▸ **Task requirements**: Please repeat the lines below exactly. Begin with the line containing "Allow all (163, 1524)" and go on through the line containing "Compartilhar no X (612, 905)".

▸ **Record set**:
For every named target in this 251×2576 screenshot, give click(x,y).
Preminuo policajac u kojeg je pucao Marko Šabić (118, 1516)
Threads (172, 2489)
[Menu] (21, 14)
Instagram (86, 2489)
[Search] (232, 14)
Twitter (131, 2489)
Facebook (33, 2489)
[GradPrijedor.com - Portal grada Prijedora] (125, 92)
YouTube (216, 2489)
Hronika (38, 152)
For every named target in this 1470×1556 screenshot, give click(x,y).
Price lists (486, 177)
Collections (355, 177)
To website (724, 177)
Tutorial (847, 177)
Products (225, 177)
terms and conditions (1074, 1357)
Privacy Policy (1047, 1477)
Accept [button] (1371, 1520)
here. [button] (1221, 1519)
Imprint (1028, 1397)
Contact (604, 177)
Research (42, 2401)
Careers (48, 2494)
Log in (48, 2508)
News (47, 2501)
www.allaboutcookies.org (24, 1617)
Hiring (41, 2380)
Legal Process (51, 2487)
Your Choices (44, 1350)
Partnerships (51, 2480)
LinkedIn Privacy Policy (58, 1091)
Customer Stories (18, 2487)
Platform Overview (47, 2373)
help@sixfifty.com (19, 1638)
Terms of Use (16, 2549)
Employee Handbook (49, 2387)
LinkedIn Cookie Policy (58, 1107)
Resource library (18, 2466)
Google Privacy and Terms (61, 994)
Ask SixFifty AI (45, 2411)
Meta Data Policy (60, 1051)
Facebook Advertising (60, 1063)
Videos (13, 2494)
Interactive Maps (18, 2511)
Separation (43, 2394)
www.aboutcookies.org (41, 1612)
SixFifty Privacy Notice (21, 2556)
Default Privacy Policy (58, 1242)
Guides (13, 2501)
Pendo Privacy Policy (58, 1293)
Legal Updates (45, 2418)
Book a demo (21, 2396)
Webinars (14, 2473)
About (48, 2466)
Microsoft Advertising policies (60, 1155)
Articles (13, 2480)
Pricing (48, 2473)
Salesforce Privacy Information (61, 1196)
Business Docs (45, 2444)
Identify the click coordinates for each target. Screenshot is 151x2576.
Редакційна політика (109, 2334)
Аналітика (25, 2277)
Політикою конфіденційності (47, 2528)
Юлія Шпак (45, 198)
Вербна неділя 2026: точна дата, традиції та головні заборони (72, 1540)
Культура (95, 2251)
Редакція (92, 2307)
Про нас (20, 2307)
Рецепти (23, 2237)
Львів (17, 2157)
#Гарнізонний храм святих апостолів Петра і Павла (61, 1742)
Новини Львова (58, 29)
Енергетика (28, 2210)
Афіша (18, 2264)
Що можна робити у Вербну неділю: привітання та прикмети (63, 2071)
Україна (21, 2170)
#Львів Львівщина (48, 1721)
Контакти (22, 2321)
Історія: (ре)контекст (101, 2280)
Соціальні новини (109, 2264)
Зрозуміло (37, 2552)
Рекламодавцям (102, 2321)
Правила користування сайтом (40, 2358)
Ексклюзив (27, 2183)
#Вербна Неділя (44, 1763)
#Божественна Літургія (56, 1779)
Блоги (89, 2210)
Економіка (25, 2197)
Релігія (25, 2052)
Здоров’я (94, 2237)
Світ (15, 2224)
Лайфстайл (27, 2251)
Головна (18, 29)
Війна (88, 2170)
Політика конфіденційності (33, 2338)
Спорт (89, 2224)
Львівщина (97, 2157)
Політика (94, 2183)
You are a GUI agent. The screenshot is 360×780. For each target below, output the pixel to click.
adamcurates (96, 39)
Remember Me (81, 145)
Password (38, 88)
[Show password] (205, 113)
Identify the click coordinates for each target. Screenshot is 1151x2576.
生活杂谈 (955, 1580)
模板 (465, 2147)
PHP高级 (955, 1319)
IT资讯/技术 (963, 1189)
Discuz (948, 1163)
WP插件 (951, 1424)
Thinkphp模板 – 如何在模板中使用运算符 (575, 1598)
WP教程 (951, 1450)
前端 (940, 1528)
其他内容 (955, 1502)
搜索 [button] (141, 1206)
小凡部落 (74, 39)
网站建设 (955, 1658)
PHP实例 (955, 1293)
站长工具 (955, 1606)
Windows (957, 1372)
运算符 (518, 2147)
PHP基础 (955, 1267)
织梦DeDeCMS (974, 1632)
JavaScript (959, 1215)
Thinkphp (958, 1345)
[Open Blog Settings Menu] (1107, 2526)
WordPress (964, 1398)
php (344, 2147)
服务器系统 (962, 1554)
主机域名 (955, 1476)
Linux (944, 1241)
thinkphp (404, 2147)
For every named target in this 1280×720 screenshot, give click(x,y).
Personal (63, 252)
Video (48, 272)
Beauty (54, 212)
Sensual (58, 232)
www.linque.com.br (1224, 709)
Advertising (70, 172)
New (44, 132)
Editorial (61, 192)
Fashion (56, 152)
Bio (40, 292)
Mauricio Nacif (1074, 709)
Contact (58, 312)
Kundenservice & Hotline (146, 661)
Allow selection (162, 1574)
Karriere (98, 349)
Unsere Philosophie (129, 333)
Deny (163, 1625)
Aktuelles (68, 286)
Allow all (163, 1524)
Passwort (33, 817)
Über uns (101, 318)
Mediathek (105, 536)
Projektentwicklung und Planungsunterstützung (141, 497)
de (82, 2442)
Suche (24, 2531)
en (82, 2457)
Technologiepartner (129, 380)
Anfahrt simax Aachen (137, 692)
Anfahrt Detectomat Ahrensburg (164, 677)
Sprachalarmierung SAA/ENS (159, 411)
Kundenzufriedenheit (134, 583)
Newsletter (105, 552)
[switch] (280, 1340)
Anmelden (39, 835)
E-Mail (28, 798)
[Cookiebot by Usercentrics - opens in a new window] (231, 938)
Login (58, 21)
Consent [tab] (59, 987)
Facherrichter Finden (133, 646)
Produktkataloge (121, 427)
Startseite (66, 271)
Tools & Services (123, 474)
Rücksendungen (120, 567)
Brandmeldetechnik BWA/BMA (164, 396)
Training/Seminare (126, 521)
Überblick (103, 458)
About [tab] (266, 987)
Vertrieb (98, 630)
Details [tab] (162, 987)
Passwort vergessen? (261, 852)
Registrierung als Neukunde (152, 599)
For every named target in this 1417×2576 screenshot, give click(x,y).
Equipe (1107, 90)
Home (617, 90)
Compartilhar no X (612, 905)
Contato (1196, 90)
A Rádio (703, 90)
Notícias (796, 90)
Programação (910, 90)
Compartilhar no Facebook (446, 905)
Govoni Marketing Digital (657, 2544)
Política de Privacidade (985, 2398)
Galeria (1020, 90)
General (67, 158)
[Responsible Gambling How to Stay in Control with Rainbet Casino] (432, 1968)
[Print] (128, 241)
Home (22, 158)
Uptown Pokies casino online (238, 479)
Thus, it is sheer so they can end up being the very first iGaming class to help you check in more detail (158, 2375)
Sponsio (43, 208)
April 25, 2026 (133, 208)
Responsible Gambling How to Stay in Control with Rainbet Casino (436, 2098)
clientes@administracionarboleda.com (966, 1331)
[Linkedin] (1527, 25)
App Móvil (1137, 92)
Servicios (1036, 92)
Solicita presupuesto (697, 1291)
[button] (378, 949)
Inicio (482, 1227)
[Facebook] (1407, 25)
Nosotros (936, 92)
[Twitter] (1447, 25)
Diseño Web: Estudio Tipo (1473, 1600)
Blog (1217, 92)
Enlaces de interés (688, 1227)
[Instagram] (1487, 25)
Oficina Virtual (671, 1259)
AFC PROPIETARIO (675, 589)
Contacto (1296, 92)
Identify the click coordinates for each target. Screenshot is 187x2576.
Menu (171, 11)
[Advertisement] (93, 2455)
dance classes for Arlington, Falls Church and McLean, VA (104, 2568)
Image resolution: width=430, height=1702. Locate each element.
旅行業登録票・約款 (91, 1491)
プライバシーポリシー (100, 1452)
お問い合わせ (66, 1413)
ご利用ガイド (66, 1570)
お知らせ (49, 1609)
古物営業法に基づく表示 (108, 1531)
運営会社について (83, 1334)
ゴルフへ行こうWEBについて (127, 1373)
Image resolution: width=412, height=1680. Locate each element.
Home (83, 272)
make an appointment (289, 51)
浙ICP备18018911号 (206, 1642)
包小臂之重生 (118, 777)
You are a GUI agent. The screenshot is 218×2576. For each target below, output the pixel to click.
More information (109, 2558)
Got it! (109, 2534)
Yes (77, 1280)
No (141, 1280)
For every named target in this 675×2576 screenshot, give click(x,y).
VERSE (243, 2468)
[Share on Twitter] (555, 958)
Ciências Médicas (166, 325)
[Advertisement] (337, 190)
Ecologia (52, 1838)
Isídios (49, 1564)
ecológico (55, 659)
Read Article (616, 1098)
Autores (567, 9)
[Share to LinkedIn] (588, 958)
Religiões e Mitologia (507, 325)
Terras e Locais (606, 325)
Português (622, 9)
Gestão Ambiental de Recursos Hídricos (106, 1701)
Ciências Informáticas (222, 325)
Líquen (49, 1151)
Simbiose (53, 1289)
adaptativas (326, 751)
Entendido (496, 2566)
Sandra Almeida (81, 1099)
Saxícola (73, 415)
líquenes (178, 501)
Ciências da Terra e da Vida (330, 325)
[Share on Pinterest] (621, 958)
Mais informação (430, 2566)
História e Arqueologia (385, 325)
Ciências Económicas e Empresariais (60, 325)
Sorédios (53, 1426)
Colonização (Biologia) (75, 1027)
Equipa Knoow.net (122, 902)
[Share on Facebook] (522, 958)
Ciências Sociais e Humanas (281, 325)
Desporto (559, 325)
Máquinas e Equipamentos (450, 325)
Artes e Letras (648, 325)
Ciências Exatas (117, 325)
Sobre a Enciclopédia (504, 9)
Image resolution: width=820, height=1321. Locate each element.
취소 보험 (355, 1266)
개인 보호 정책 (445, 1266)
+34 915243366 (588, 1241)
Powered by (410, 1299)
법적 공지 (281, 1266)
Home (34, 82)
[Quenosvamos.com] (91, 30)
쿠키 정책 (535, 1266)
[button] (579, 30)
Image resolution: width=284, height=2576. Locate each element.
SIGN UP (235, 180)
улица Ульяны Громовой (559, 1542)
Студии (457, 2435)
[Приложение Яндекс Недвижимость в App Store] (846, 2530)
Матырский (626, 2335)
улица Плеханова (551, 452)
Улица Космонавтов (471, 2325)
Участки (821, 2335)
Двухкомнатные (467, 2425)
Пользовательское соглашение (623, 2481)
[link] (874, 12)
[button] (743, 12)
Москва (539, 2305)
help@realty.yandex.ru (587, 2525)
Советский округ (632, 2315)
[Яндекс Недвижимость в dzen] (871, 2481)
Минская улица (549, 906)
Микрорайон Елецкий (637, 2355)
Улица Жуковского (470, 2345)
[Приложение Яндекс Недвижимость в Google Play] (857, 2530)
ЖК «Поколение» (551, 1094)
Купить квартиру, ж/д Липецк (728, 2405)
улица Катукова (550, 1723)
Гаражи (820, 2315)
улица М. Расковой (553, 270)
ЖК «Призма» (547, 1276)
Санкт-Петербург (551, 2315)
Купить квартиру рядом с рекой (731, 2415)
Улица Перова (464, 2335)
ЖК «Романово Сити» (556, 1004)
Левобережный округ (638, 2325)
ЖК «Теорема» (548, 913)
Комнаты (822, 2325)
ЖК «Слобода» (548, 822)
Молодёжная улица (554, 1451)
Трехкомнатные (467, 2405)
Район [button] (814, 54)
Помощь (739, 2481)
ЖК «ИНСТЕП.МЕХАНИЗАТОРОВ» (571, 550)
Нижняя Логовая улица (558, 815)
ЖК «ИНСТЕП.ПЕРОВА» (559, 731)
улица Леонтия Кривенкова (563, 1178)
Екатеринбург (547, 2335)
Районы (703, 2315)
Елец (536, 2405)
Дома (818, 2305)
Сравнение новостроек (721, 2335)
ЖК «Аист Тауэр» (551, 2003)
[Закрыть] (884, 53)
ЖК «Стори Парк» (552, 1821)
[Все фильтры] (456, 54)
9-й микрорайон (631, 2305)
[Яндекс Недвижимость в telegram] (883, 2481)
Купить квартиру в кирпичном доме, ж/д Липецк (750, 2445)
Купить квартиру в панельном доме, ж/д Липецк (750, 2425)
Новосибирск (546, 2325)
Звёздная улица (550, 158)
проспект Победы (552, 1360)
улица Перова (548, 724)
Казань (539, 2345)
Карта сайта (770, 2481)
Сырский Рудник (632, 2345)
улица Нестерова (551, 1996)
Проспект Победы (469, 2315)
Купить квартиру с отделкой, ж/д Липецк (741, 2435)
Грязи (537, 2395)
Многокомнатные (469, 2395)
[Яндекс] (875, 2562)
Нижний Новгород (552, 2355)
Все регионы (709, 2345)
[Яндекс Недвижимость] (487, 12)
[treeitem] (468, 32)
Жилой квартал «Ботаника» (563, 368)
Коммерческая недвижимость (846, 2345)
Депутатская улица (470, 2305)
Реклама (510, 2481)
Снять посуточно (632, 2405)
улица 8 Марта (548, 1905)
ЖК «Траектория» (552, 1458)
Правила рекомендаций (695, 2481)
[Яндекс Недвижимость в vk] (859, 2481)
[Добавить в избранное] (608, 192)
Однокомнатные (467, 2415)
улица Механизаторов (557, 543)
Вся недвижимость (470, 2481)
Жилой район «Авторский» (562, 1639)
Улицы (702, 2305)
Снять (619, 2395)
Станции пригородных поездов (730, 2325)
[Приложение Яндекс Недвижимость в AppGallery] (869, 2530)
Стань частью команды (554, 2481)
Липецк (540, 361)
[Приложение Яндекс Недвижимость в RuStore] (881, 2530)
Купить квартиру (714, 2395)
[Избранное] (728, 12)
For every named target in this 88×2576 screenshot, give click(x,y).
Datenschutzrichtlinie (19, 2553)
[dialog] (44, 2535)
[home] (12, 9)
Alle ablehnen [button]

▸ **Exercise answer**:
Allow all (163, 1524)
Passwort (33, 817)
Über uns (101, 318)
Mediathek (105, 536)
Projektentwicklung und Planungsunterstützung (141, 497)
de (82, 2442)
Suche (24, 2531)
en (82, 2457)
Technologiepartner (129, 380)
Anfahrt simax Aachen (137, 692)
Anfahrt Detectomat Ahrensburg (164, 677)
Sprachalarmierung SAA/ENS (159, 411)
Kundenzufriedenheit (134, 583)
Newsletter (105, 552)
[switch] (280, 1340)
Anmelden (39, 835)
E-Mail (28, 798)
[Cookiebot by Usercentrics - opens in a new window] (231, 938)
Login (58, 21)
Consent [tab] (59, 987)
Facherrichter Finden (133, 646)
Produktkataloge (121, 427)
Startseite (66, 271)
Tools & Services (123, 474)
Rücksendungen (120, 567)
Brandmeldetechnik BWA/BMA (164, 396)
Training/Seminare (126, 521)
Überblick (103, 458)
About [tab] (266, 987)
Vertrieb (98, 630)
Details [tab] (162, 987)
Passwort vergessen? (261, 852)
Registrierung als Neukunde (152, 599)
For every named target in this 1417×2576 screenshot, give click(x,y).
Equipe (1107, 90)
Home (617, 90)
Compartilhar no X (612, 905)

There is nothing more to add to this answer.